**WHAT YOU NEED TO DO**
Return the lines below exactly, please, from the one containing "Task: Expand the" through the last one, both included, and leave out any pictures.

**MATERIALS PROVIDED**
====================
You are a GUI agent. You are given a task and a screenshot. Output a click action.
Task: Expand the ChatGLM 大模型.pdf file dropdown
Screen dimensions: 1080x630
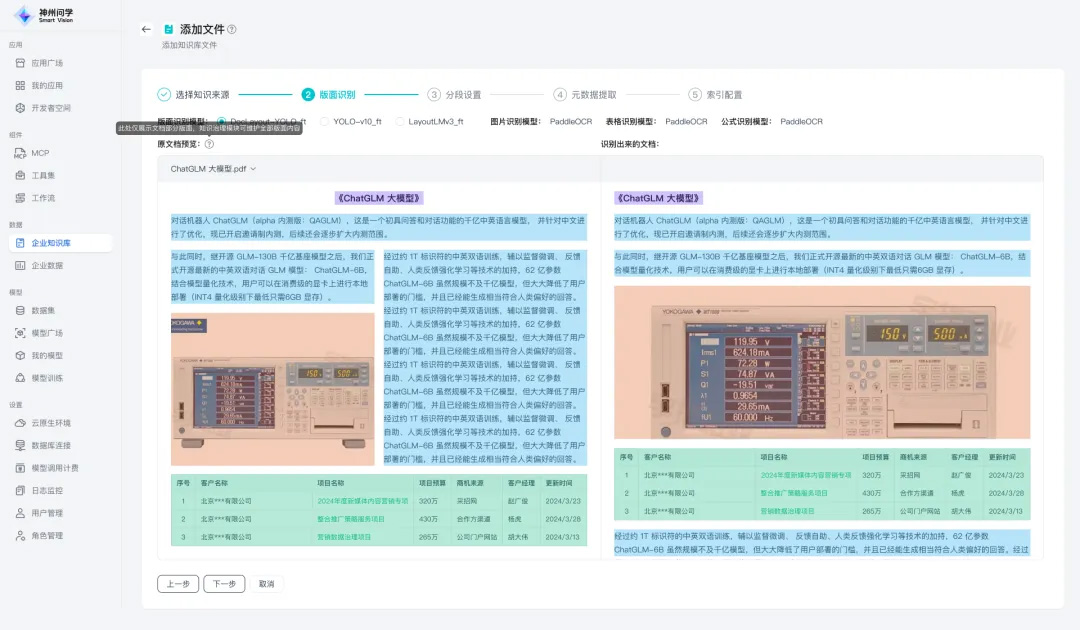[213, 169]
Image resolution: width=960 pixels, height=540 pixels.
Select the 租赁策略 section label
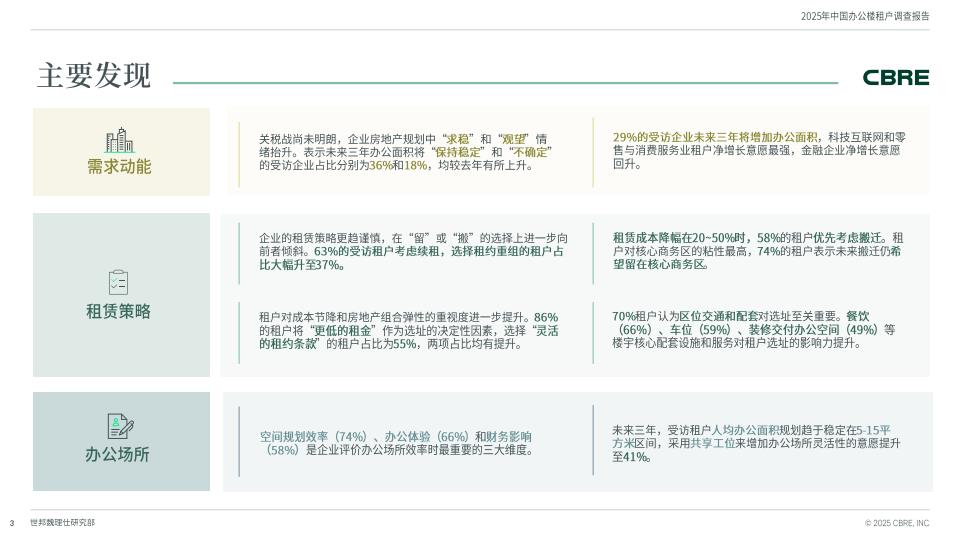[x=118, y=311]
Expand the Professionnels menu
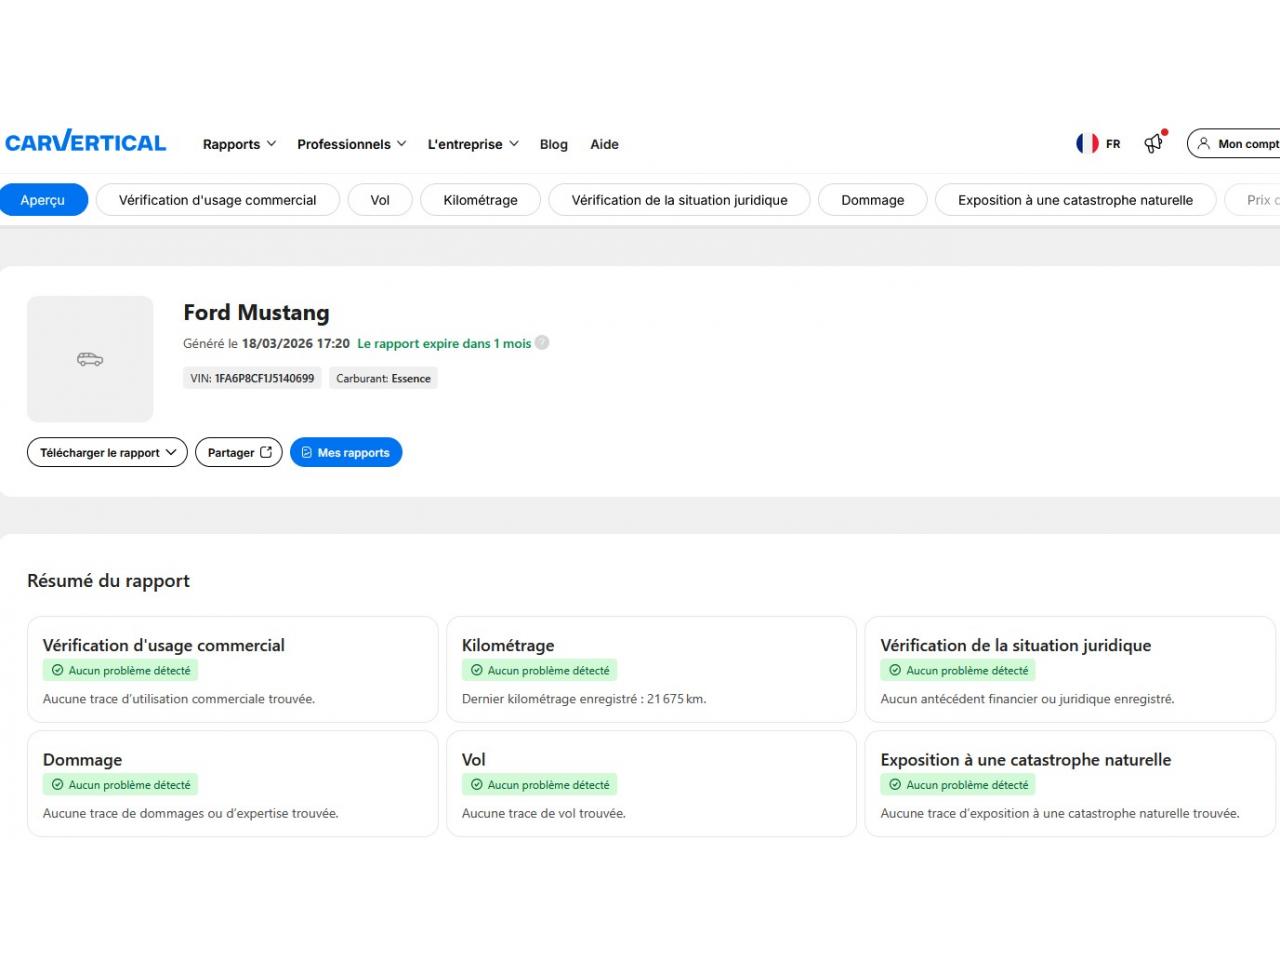The width and height of the screenshot is (1280, 960). click(351, 144)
====================
**WORKED SOLUTION**
Task: Expand the ChatGLM 大模型.pdf file dropdown
Screen dimensions: 1080x630
[213, 169]
Image resolution: width=960 pixels, height=540 pixels.
Select the 租赁策略 section label
[x=118, y=311]
Expand the Professionnels menu
The width and height of the screenshot is (1280, 960). click(351, 144)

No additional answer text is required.